8/26/2009 10:56 AM EDT

Colors of Sun's Rainbow
Sun's Rainbow Falls will require about 30 percent more power than the previous generation called T2+ which integrated eight cores. However, the new chip—built in a 40nm TSMC process--is about the same size as the T2+.


Sun's Rainbow Falls puts 16 cores on a two level crossbar switch.
Click on image to enlarge.

Sanjay Patel, a senior Sun architect who presented the Hot Chips paper, said putting 16 cores on a general-purpose server chip was an industry first. "Integrating 16 cores is a challenge in chip design, and we had to iterate several times to come up with an architectural spec," he said.

The design uses a credit-based flow control scheme to manage as many as 1,024 outstanding transactions per chip. The design uses the same basic core Sun employed on the previous T2 chip, but it enhanced its floating-point unit and added new block ciphers and hash functions to an embedded cryptographic accelerator.

"Security is one area where the Sun design shines most because they can enable these features in their Solaris operating system," said analyst Glaskowsky, differentiating themselves from lower cost x86-based PC servers.

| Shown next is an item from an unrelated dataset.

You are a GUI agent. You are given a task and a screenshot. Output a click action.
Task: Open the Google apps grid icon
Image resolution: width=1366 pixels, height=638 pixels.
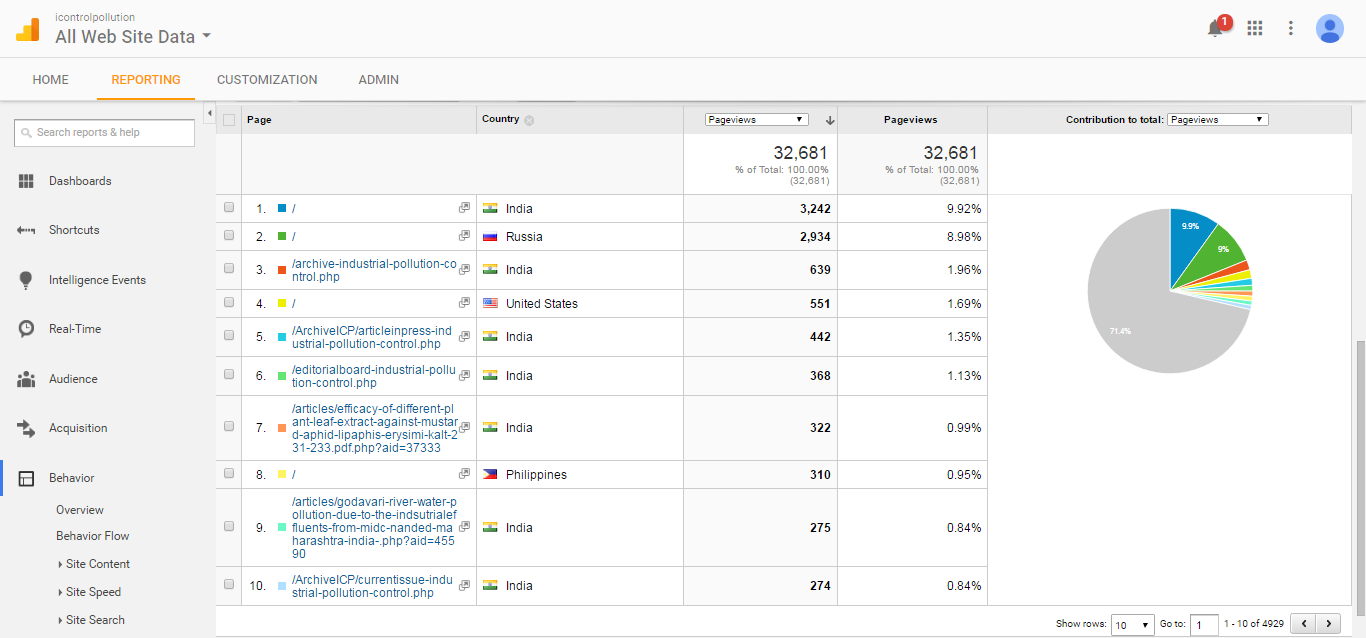pos(1255,29)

The Power7 core is a new design sporting 12 execution units. It is a smaller, lower frequency core than the one on the Power6 but offers higher performance.

These are cores that by themselves would create a very powerful computer," said William Starke, an architect on Power7.

At the chip level, IBM claims Power7 will deliver four times the performance of Power6, thanks to the combination of expanded, cache and interconnects.